Lo importante es un futuro que tenemos abierto en canal ante nuestros ojos mientras unos y otros, siguiendo su propio camino, parecen ignorarlo.
Europa es demasiado vieja para no saber que todo el posible… e imprevisible. El simple atentado al heredero del Imperio Austrohúngaro provocó la primera guerra mundial, y las sanciones de posguerra a Alemania, la segunda. Hoy día existen países impensables, como un Chipre que sólo es media isla, o un Kosovo que algunos —entre ellos España— aún no han reconocido.
Por lo mismo, hace 40 años en Cataluña apenas si había independentistas y ahora, por la ceguera culpable y reiterada de muchos, ya ven.
¿Nos hemos parado a pensar qué podría suponer la fragmentación del mercado español con la pérdida del 20% de su PIB? ¿Y el efecto secesionista de contagio en otras regiones? ¿Y el efecto periférico en el vecino pancatalanismo de las Baleares y algunas comarcas de la Comunidad Valenciana?
No parece que nadie lo haya hecho, ni Gobierno ni oposición. Pero también la Europa satisfecha y biempensante, sometida a una crisis que puede acabar con ella, esconde la cabeza ante posibles repercusiones a medio plazo desde Flandes al sur de Francia y desde Escocia a la fronteriza Ucrania.
Estamos, pues, sentados todos frente a la caja de Pandora y nadie se atreve a reflexionar en voz alta en cómo solventar el problema.  

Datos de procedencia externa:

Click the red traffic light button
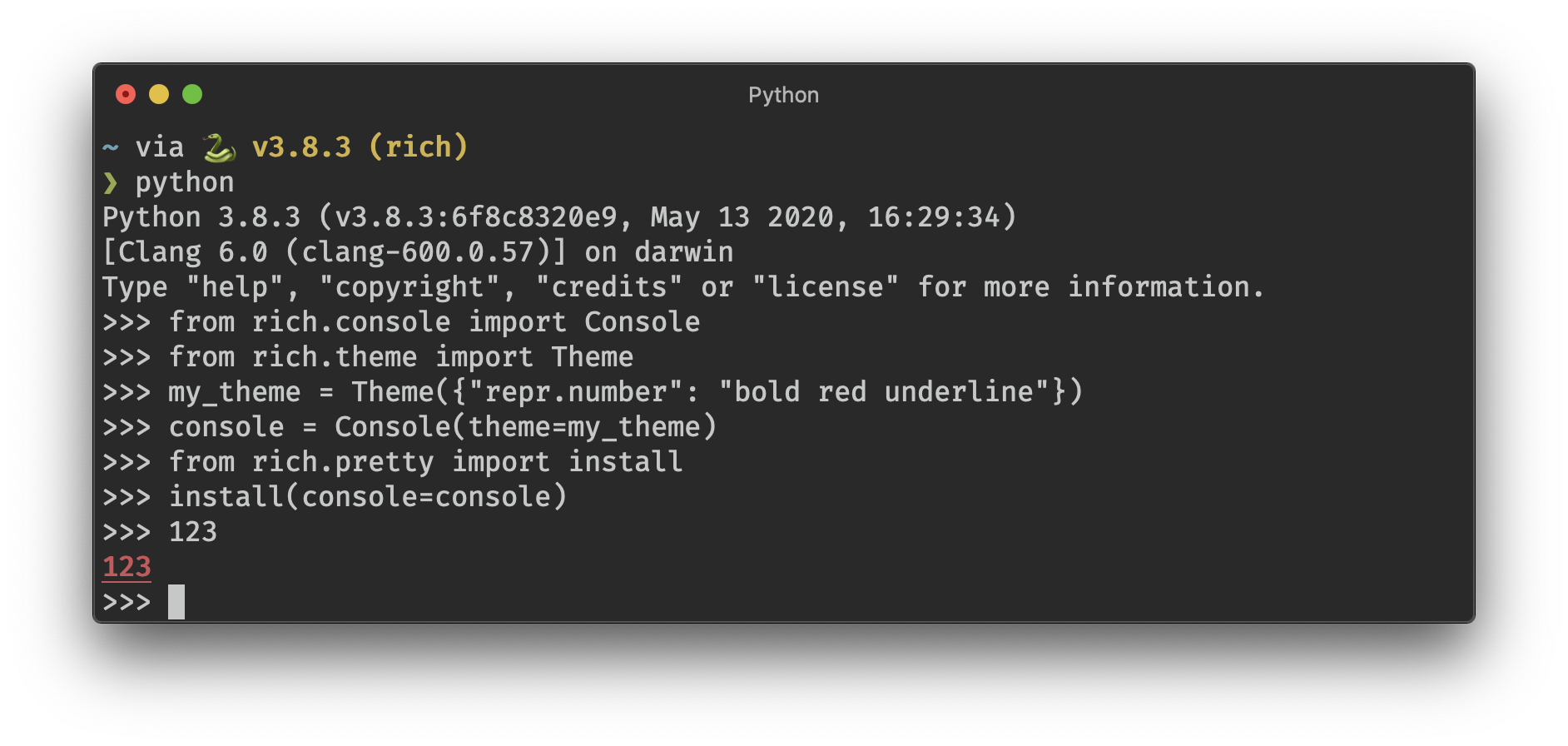The width and height of the screenshot is (1568, 746). 126,94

domingo, 8 de septiembre de 2013

Freírnos a impuestos



Menos mal que el COI no ha dado los Juegos Olímpicos a Madrid. De haberlo hecho no se habría cumplido la propuesta de Mariano Rajoy de bajarnos los impuestos en 2015. Un incumplimiento más.
A lo mejor, ni por ésas, ya que nos advertía el cínico socialista Tierno Galván de que “las promesas electorales están hechas para incumplirlas”. ¡Si lo sabría él!
Lo que mejor se acomoda a ese aforismo son los impuestos, sin duda. Cuando estaba en la oposición, el hoy ministro Cristóbal Montoro despotricaba contra su subida por Rodríguez Zapatero ya que eso frenaba la actividad económica y aumentaba el paro. Ahora, que es él quien los sube, lo hace porque generan recursos y permiten crear empleo.
O una cosa, o la contraria. Pero, si resulta que es así, ¿por qué cometer el error de rebajarlos dentro de un año, justo en vísperas de las elecciones generales?
Sencillamente, porque los políticos suelen preferir su conveniencia a la verdad y sacrificar sus convicciones en aras de mantenerse en sus cargos públicos.
Retomemos el tema de los impuestos. En época de vacas gordas, cuando las Comunidades Autónomas se dedicaban sólo a gastar y el Estado central corría con el coste de la juerga, lo fetén era ver quién de ellas rebajaba más los impuestos autonómicos. O mejor aún, los hacía desaparecer, como el impuesto de Sucesiones.
El precursor fue el Gobierno vasco, para que volviesen ciudadanos exiliados por culpa de ETA, con el bonito argumento de que se trataba de un “impuesto confiscatorio”, ya que se imponía a “rentas ya grabadas en el momento en que se obtuvieron”.
Ahora, cuando las CCAA no tienen un duro y el Estado les aprieta las tuercas del déficit público, empiezan a reimplantar el citado impuesto al que lo ven ya como “algo progresivo que propende a un justo reparto de rentas”. ¡Toma ya!
Si seguimos —que seguiremos— utilizando los impuestos con esa alegre e impune desfachatez, no nos extrañemos que algún día un Gobierno autónomo —el de Artur Mas, por ejemplo— proponga reducir tributos a quienes se instalen en aquella región, o sea, se nacionalicen, para tener así más población independentista.
Con los impuestos, está visto, todo es posible.